Casi treinta millones de colombianos estaban invitados ayer a participar en las primeras elecciones legislativas de la era posturibista, un ensayo clínico antes de las presidenciales del próximo 30 de mayo. Con cierta apatía se eligieron a 268 parlamentarios, representantes en el Parlamento Andino y los candidatos presidenciales del Partido Conservador y del Verde para competir con el ex ministro de Defensa Juan José Santos para sustituir a Álvaro Uribe. Decenas de observadores nacionales e internacionales vigilaron la transparencia de los sufragios.
Sin incidentes destacables, los votantes seleccionaron a los 102 senadores y a los 166 diputados que deberán recuperar el dañado prestigio del Parlamento después de que los escándalos por sus vínculos con grupos paramilitares hayan salpicado a unos ochenta cargos salientes. De ellos, una decena está en prisión.
Según los politólogos Alejo Vargas y Ariel Ávila, algunos de los procesados han metido en las listas a esposas, hermanos y testaferros, estimando que las llamadas fichas de los parapolíticos podrían reconquistar setenta de los escaños, casi el 30 % del Congreso.
Estos expertos aseguran también que al no existir impedimentos legales se han colado en las candidaturas de la mayoría de los partidos. Aparecen en el Liberal, Conservador, de 'la U', Apertura Liberal, Cambio Radical, aunque el que se lleva la palma es el llamado Partido de Integración Nacional (PIN).
En el otro extremo, figuran seis ex rehenes de las Fuerzas Armadas Revolucionarias de Colombia (FARC), como la ex candidata a la vicepresidencia Clara Rojas y los ex congresistas Luis Eladio Pérez, Orlando Beltrán, Consuelo González y Jorge Eduardo Géchem, así como el ex diputado del Valle del Cauca, Sigifredo López.
Las FARC tampoco faltaron a la cita electoral. Un grupo de la guerrilla se enfrentó en Cauca con el Ejército. En el combate murió un suboficial, dos soldados resultaron heridos y un rebelde fue capturado, además de ser decomisados explosivos.
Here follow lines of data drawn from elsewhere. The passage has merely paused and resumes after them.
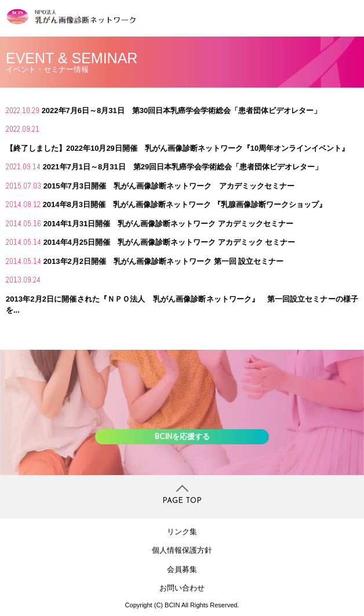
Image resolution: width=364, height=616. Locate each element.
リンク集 (182, 531)
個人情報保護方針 (182, 550)
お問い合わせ (182, 588)
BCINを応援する (182, 436)
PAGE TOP (182, 501)
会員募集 (182, 569)
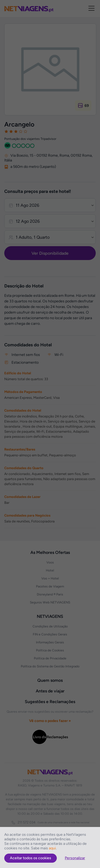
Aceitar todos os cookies (30, 858)
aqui (52, 848)
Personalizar (75, 858)
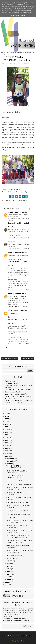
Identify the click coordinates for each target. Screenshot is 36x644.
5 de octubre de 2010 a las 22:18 (19, 238)
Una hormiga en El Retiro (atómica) (18, 481)
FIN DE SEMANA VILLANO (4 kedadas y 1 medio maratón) (19, 522)
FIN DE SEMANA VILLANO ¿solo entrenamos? (18, 472)
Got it (23, 15)
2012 (7, 451)
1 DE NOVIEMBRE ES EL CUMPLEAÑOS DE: (15, 467)
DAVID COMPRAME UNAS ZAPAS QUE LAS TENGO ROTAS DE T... (18, 536)
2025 (7, 416)
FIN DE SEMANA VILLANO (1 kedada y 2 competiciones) (19, 551)
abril (9, 571)
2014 (7, 445)
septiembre (11, 558)
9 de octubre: (11, 517)
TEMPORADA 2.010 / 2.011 (15, 556)
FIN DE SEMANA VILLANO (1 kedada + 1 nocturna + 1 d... (19, 488)
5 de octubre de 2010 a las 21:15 (18, 223)
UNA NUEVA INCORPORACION (17, 510)
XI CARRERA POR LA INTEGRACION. (20, 64)
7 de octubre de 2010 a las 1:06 (18, 344)
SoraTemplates (15, 636)
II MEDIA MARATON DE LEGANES (18, 514)
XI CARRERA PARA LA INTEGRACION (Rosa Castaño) (19, 532)
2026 (7, 414)
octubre (10, 464)
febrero (10, 576)
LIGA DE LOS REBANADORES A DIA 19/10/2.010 (19, 493)
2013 (7, 448)
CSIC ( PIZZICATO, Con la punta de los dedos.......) (19, 498)
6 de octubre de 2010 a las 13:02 (19, 249)
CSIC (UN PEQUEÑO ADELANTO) (18, 502)
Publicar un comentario (14, 348)
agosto (10, 561)
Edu (9, 227)
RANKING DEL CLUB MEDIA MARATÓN (18, 400)
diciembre (11, 458)
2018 (7, 435)
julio (9, 564)
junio (9, 566)
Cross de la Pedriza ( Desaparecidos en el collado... (19, 546)
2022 (7, 424)
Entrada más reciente (9, 358)
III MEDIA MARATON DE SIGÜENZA (19, 484)
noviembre (11, 461)
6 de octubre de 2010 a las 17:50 (19, 306)
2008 (7, 584)
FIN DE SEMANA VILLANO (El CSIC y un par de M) (19, 506)
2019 (7, 432)
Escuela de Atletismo (12, 383)
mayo (9, 569)
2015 (7, 443)
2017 (7, 437)
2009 (7, 582)
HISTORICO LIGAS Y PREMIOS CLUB (18, 390)
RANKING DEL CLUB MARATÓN (16, 394)
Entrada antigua (28, 358)
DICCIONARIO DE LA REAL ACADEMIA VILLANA (18, 386)
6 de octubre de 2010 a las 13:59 (19, 290)
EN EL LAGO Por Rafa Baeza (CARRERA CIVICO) (16, 477)
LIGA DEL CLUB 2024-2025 (14, 403)
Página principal (10, 381)
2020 (7, 430)
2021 (7, 427)
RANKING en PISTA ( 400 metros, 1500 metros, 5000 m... (18, 398)
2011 (7, 453)
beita (10, 242)
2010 (7, 456)
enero (9, 579)
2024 (7, 419)
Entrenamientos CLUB (12, 392)
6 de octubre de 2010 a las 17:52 (19, 320)
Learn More (15, 15)
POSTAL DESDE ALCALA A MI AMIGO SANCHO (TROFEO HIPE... (19, 542)
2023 (7, 422)
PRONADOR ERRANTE (16, 212)
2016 (7, 440)
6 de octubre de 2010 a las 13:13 (18, 262)
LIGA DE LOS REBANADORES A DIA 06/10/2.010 (19, 526)
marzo (9, 574)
Además, en Cali se desactivó un coche-bomba. Unos 250.000 efectivos de la Policía, el Ejército, la Armada y la Fuerza Aérea fueron desplegados para garantizar la seguridad y en los centros de votación, los electores tuvieron' que superar arcos de detección de metales. Sin embargo, la calma dominó la jornada con la vista de los analistas puesta en la composición de las cámaras.
La sombra de Uribe
Si los votantes avalan mayoritariamente a los defensores de las políticas de seguridad ciudadana impulsada por Uribe, las otras fuerzas políticas podrían aliarse para consensuar un candidato que oponer a Santos, quien ha prometido el continuismo aunque no tiene el mismo empuje que su ex jefe, ganador del respeto de los colombianos por haber logrado arrinconar a los grupos rebeldes con los militares.
Uribe, que votó temprano, agradeció a todos los policías, desde el alto mando al uniformado de a pie, que ayudaran a preservar «esta garantía de la democracia colombiana». Al mismo tiempo invitó a sus compatriotas a votar con la reflexión de que «la democracia es todo lo contrario a la violencia, la democracia es todo lo contrario a la corrupción, la democracia permite un encuentro superior del ser humano con la libertad y un encuentro profundo del ser humano con la conciencia».
La Corte Constitucional le cerró a Uribe la posibilidad de un tercer mandato, pero, mantiene cerca del 70 % de popularidad al final de sus ocho años de gobierno. El fallo hizo concebir esperanzas a varios aspirantes que con el conservador en liza no hubieran tenido ninguna posibilidad.